1
Conversation with Eduard Spranger

Who are you? Tu quis es? This is an unfathomable question. I plunged deeply into it at the end of June 1945 as Eduard Spranger, the famous philosopher and teacher, awaited my response to a questionnaire. On this occasion he told me that my lectures were extremely spirited but that I myself—my personality and my essence—remained opaque. That was a serious accusation, which meant: what you think and say may be interesting and clear; but what you are, your self, your essence, is murky and unclear.

I was shocked by this. What use are the most beautiful lectures, what help the clearest concepts, what use is the mind? It is a matter of essence. Or of being and existence. In short, a difficult problem, not yet solved by philosophy, descended upon my soul. Is transparency of thinking even compatible with opacity of essence? And how are such contradictions possible? Age-old and highly modern contradictions stung me and sank in: thought and being, knowledge and life, intellect against instinct, mind against soul, whole sequences of such antitheses ran wildly through my mind.

What should I now do? Should I strive to become transparent? Or should I try to deliver the proof that I am in reality not so opaque but rather—at least for benevolent radiographers [Durchleuchter]—fully transparent?

I looked at my interrogator and thought: Who are you, in fact, to question me? Whence your superiority? What is the essence of power that empowers and emboldens you to pose such questions to me—questions that are intended to challenge me and thus are, in their final effect, only snares and traps?

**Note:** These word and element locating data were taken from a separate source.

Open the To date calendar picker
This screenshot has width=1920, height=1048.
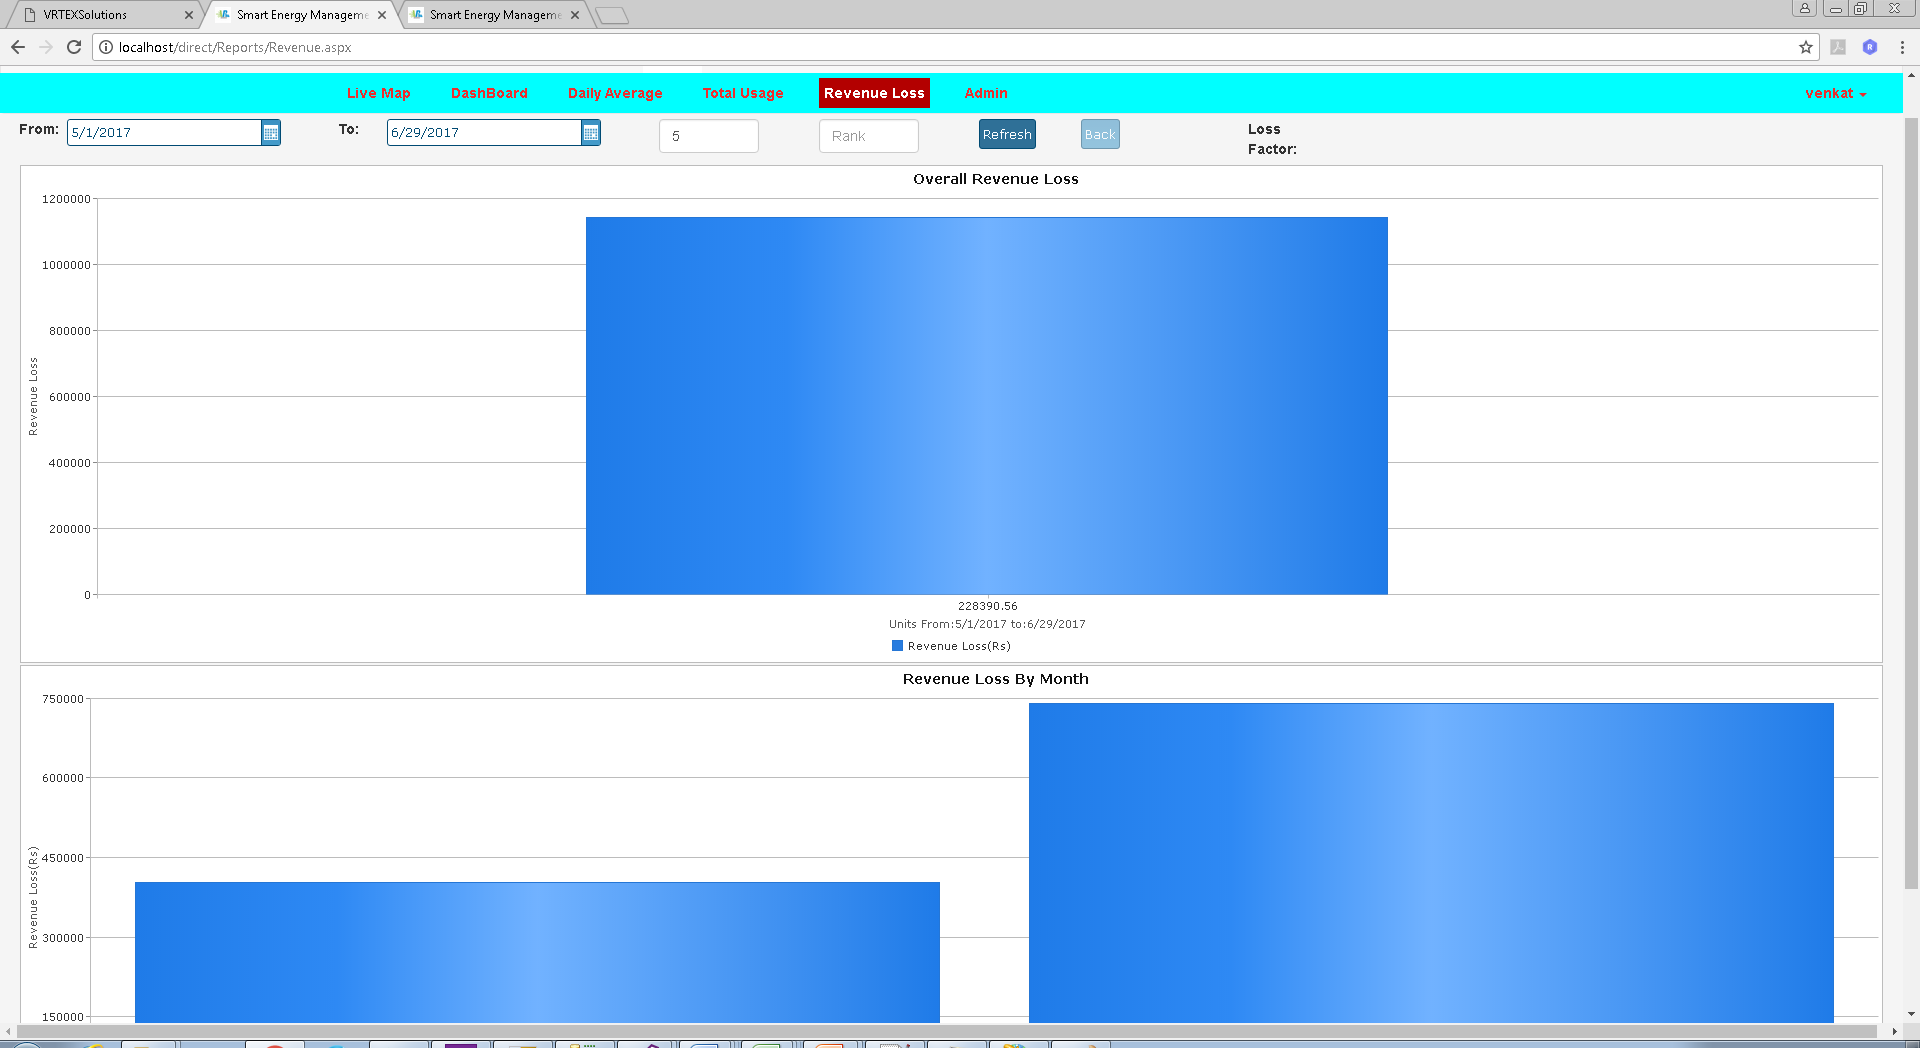coord(591,133)
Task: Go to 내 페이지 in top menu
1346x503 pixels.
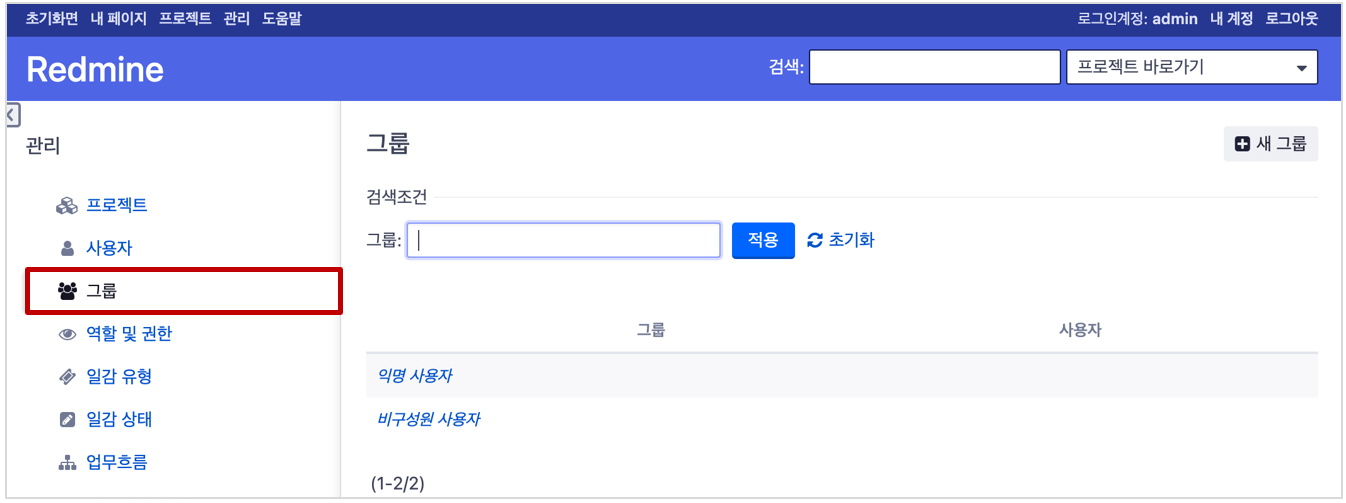Action: click(x=119, y=18)
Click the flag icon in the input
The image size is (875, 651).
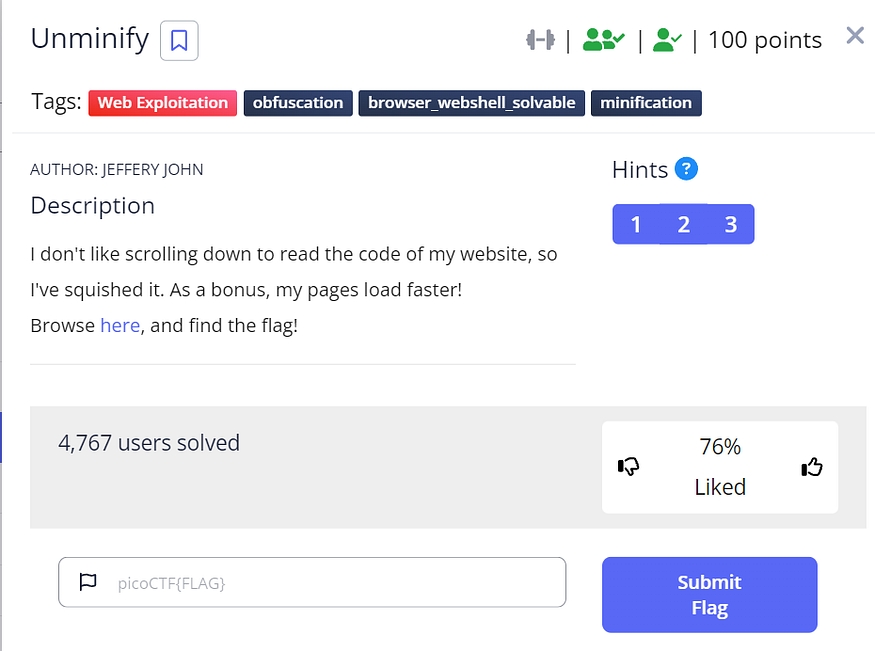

Such counterquestions were obvious. But it does not suit me to pose counterquestions. My essence may by opaque, but in any case it is defensive. I am a contemplative person and may tend to sharp formulations, but not in order to take the offensive or the counteroffensive. My essence is slow, soundless, and pliable, like that of a calm river—like the Mosel: tacito rumore Mosellae [“under Mosella’s quiet rustle”].

But I am weak on the defensive as well. I have too little practical interest in myself and too much theoretical interest in the ideas of my opponent, even when they appear as prosecutors. I am too curious about the intellectual presuppositions of each accusation, each charge, and each accuser. For this reason I am neither a good defendant nor a good prosecutor. Nevertheless, I still prefer to be a defendant rather than a prosecutor. The j’accuse types may play their role on the world stage. To me, the prosecutorial is even more sinister than the inquisitorial. Perhaps in my case this can be traced back to theological roots. For Diabolus means “the prosecutor.”1

I am lost if my opponent is very vicious and I am not very good. But this was not the case here. My questioner meant to be strict but not vicious. I, on the other hand, did not mean anything. I wanted and expected nothing from him. I was happy to see him again, for my old love for him had not yet been extinguished. For this reason I could see him, while he did not see me. He was completely imbued with the sense of being right and of having been proven right. He was therefore filled with the sense of being right in every regard: ethically, philosophically, pedagogically, historically, and politically. All that was right, all that rightness could provide, iusta causa and res iudicata, was on his side.

I know as a jurist what that means. I know the small tragedy of human righteousness [Rechthabens]. I also know European international law and its history. I am today—Quincy Wright notwithstanding—the only teacher of law on this earth who has recorded and experienced the problem of just war, including unfortunately civil war, in all of its depth and causes. Thus I also know the great tragedy of human dogmatism.

Therefore I am defenseless. Defenseless but in no sense destroyed. Many years ago I had shown this man—this philosopher and teacher across from whom I now sat as a person he had called into question—all the honor and devotion of my soul. In memory of this time and in the knowledge that I have never done or wished anything evil upon him, I answered him as you answer a philosopher, not a questionnaire. I said to him: my essence may well not be fully transparent, but my case can be named with the help of a name discovered by a great poet. It is the poor, unworthy, and yet nevertheless authentic case of a Christian Epimetheus.

From this answer, however, no further conversation ensued.